**The problem:** Can you lay out the items from the line with "Given: Click the C:0 window in the pager" to the line with "The height and width of the screenshot is (768, 1024)." as a JSON list of strings, with one string per line and blank lines left out?

**Data provided:**
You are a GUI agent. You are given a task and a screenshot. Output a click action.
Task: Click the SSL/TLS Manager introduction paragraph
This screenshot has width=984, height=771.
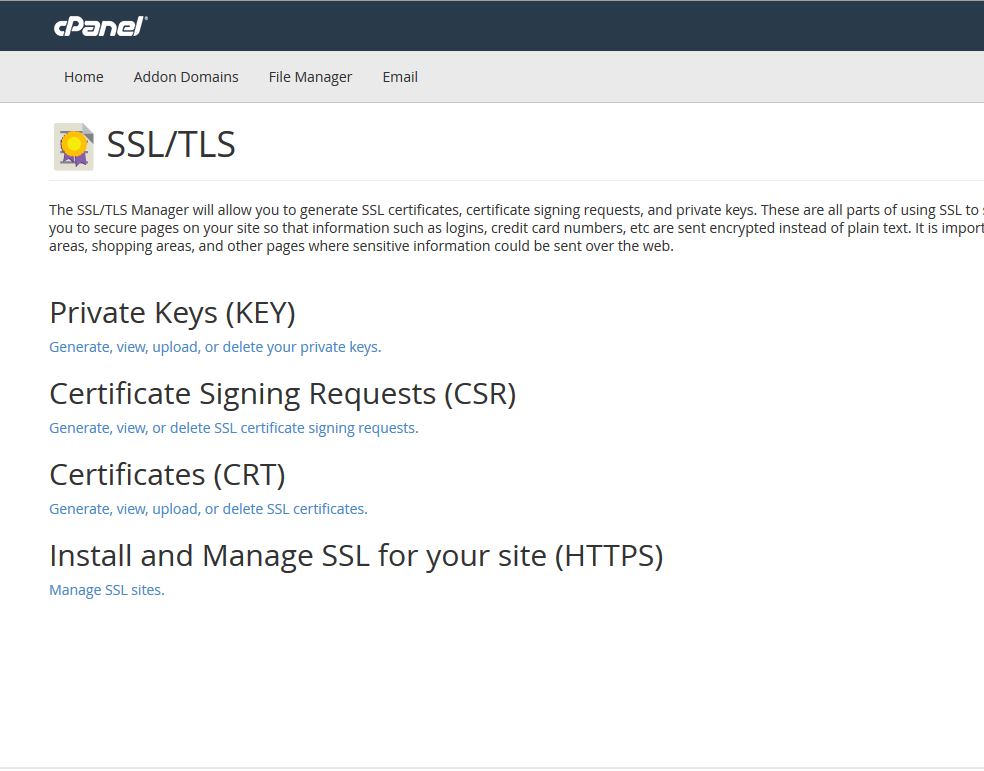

--

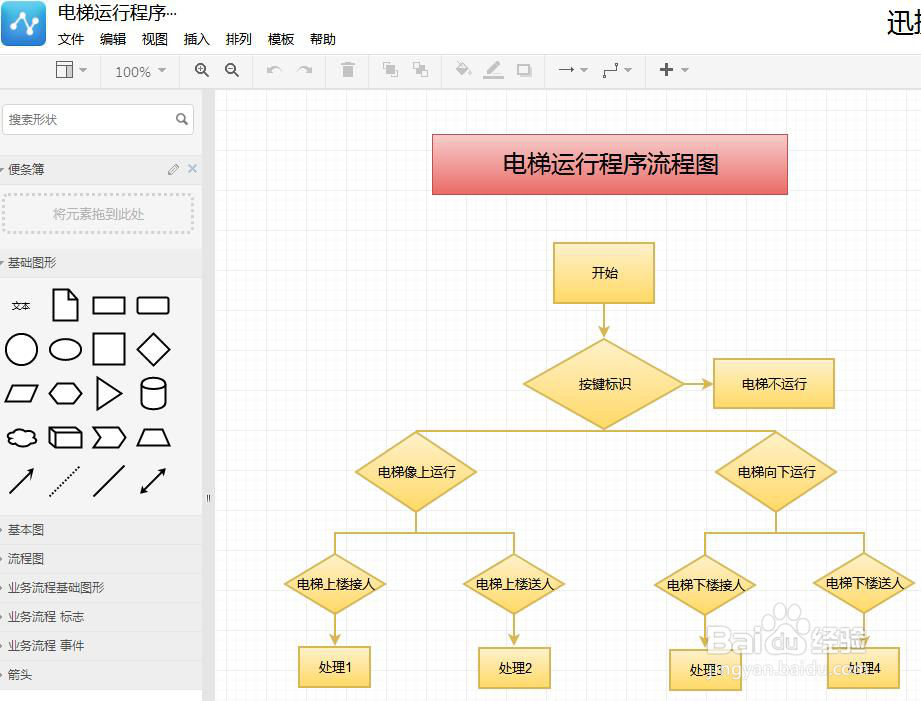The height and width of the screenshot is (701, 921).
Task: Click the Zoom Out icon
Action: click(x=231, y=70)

* * *

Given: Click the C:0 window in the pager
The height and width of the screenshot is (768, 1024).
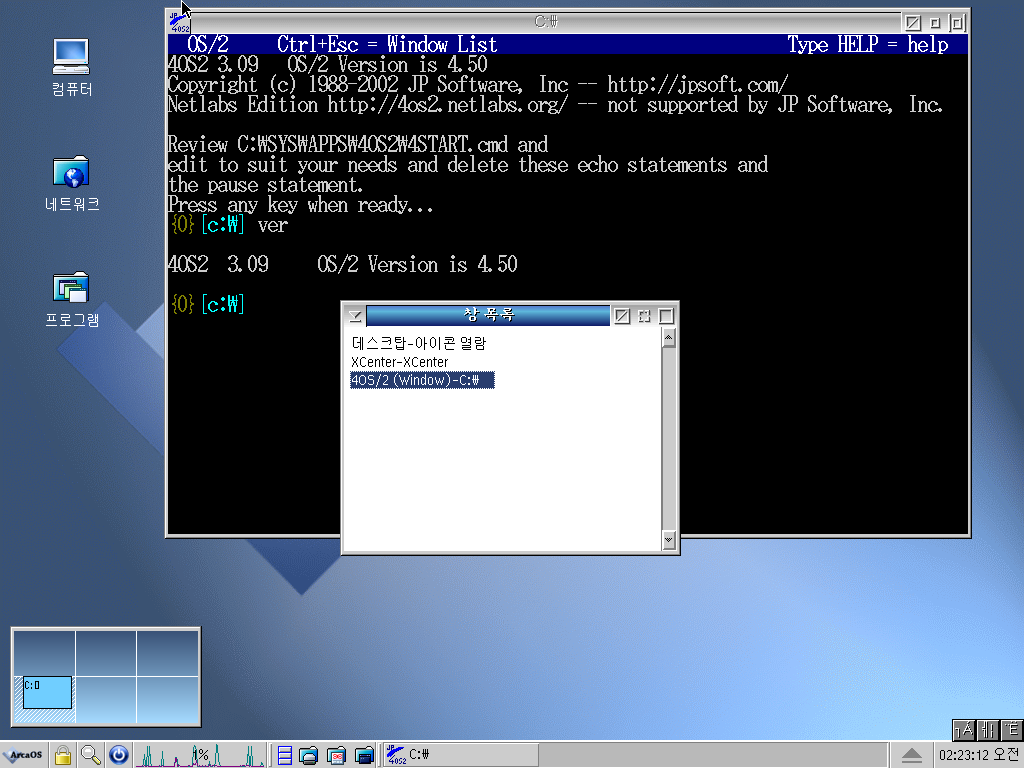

**Task result:**
[
  "Given: Click the C:0 window in the pager",
  "The height and width of the screenshot is (768, 1024)."
]